Vitalik Buterin has outlined a technical proposal to radically shrink Ethereum's consensus layer by shifting much of the state management burden to validators using zero-knowledge proofs, as part of a broader push toward a more efficient "Lean Ethereum."
In a recent Ethereum Research forum post titled "The Extremely Lean Chain," Buterin detailed how recursive STARK proofs could minimize onchain data while supporting upgrades like single-slot finality and quantum-resistant cryptography.
This past weekend, Buterin referred to "Lean Ethereum" as the network's "third major iteration" and said the series of updates could rival the Merge, when Ethereum pulled off the highly technically complex shift to proof-of-stake consensus.
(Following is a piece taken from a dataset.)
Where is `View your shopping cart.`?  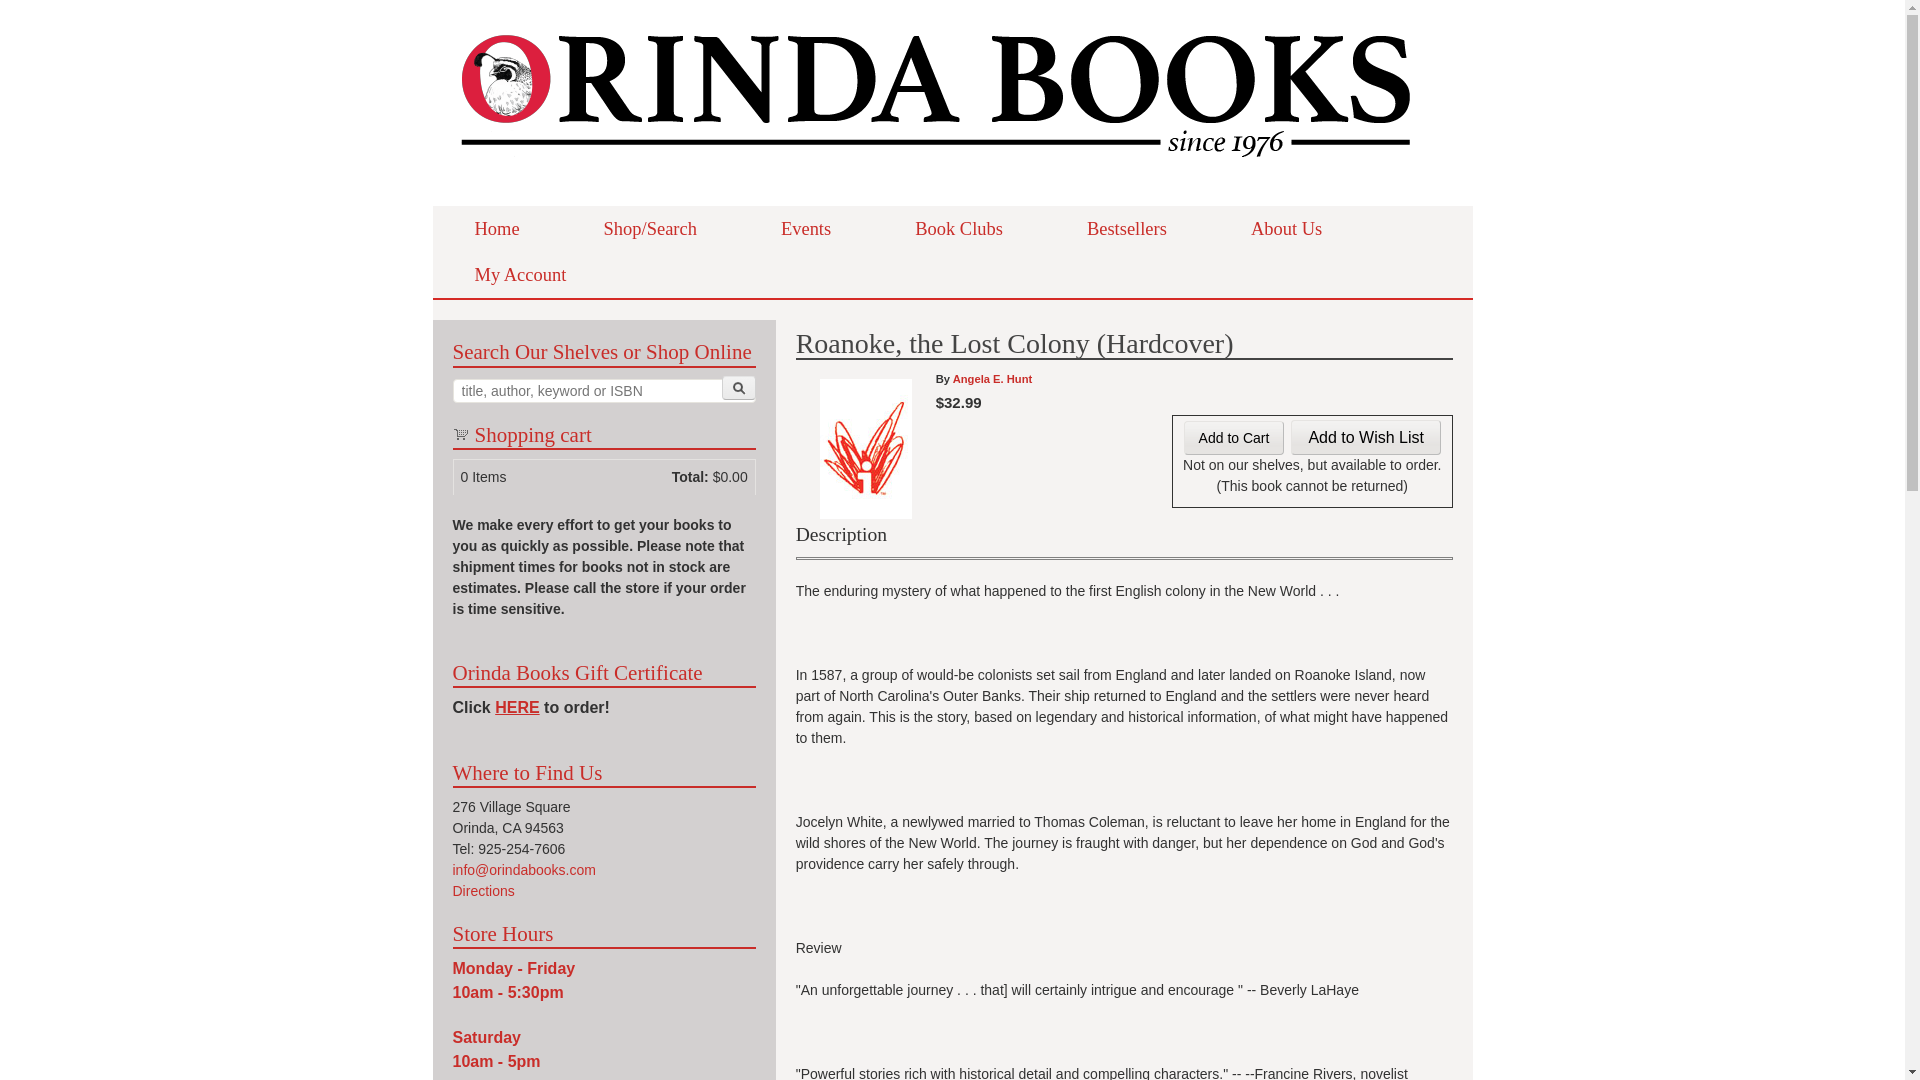 View your shopping cart. is located at coordinates (460, 432).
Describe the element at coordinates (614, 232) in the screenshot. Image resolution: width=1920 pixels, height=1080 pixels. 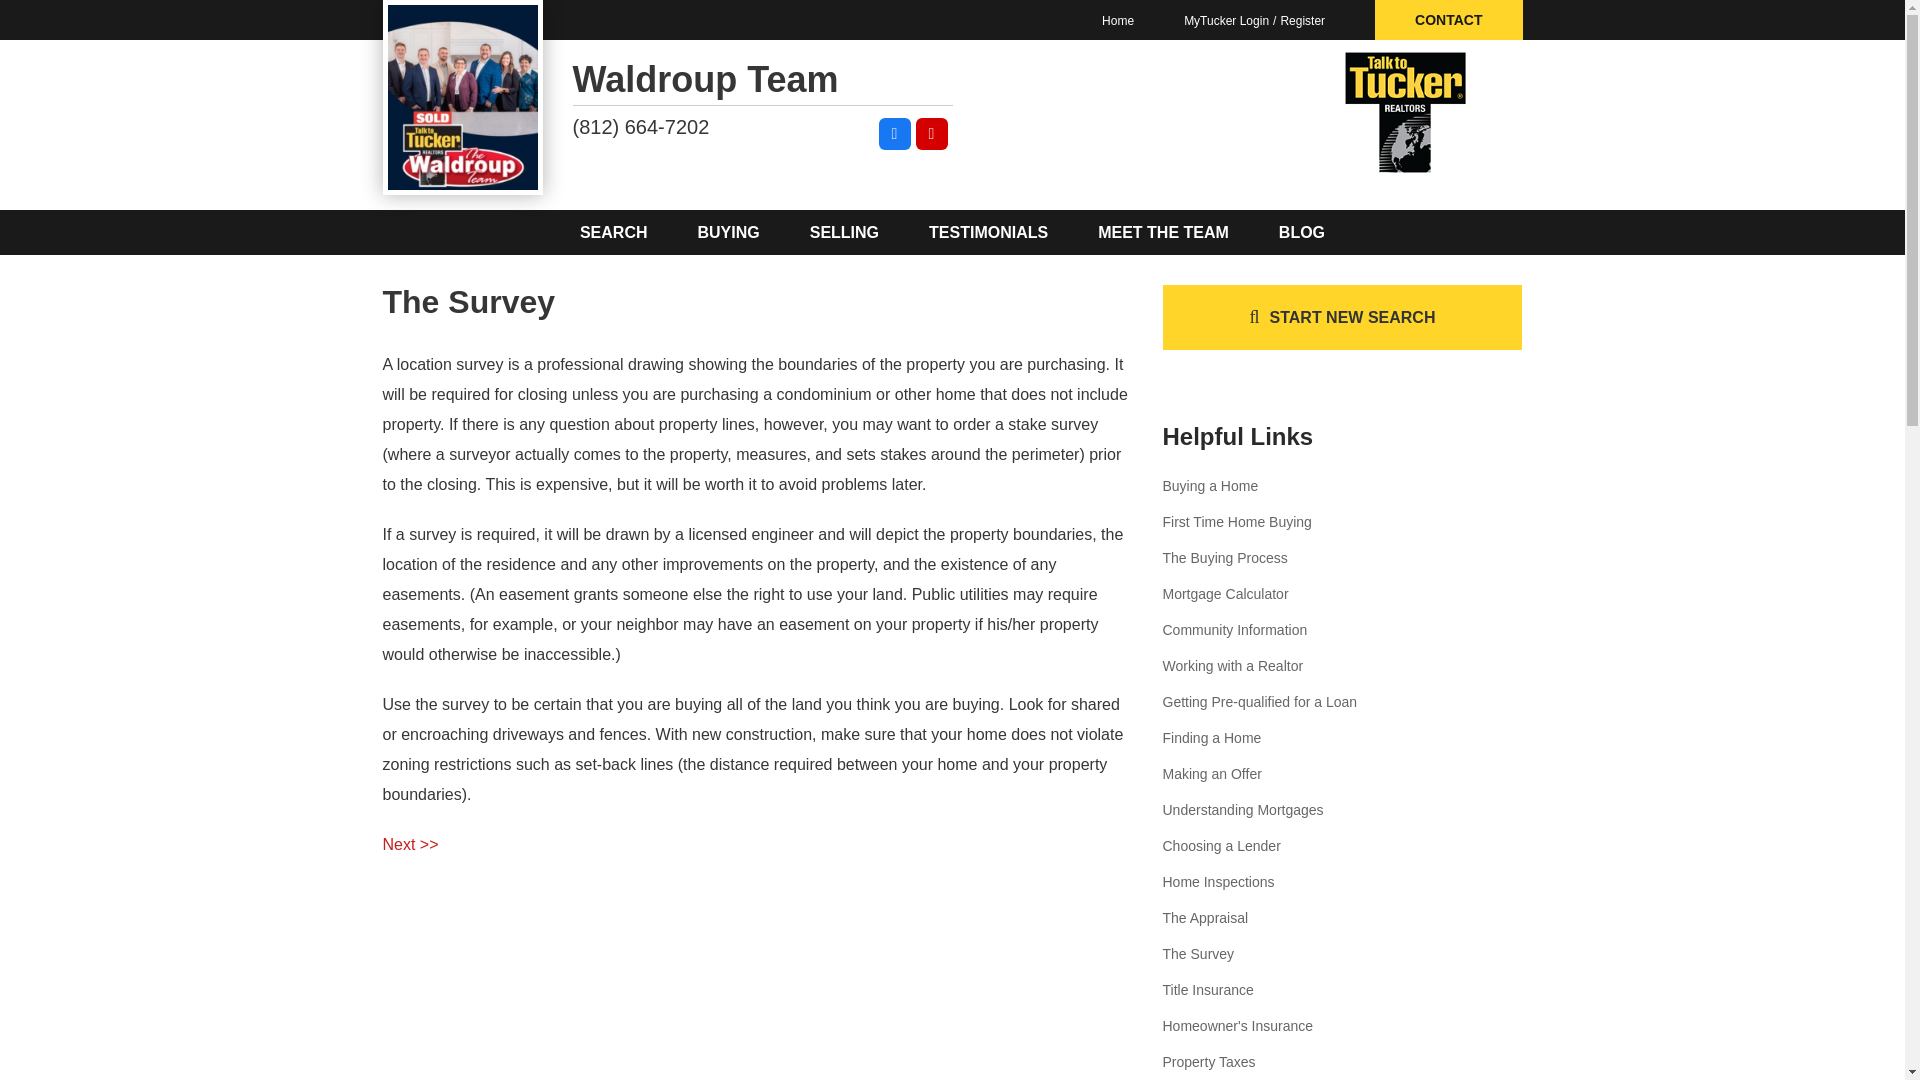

Lean Ethereum is a long-term vision and roadmap first brought up around mid-2025 to overhaul Ethereum's core protocol to make it stronger, more secure, more decentralized, and quantum-resistant. This includes a redesign of Ethereum’s consensus system, called Lean Consensus, improved data handling with post-quantum features, called Lean Data, and a minimal, SNARK-friendly virtual machine, possibly RISC-V-based, called Lean Execution.
Buterin's latest "Extremely Lean" proposal is centered around a redesign of Ethereum's Beacon Chain to drastically minimize onchain state and processing. In the extremely technical research post, Buterin offers a two-step plan that will eventually reduce validator state to roughly 6 bytes, while maximizing privacy.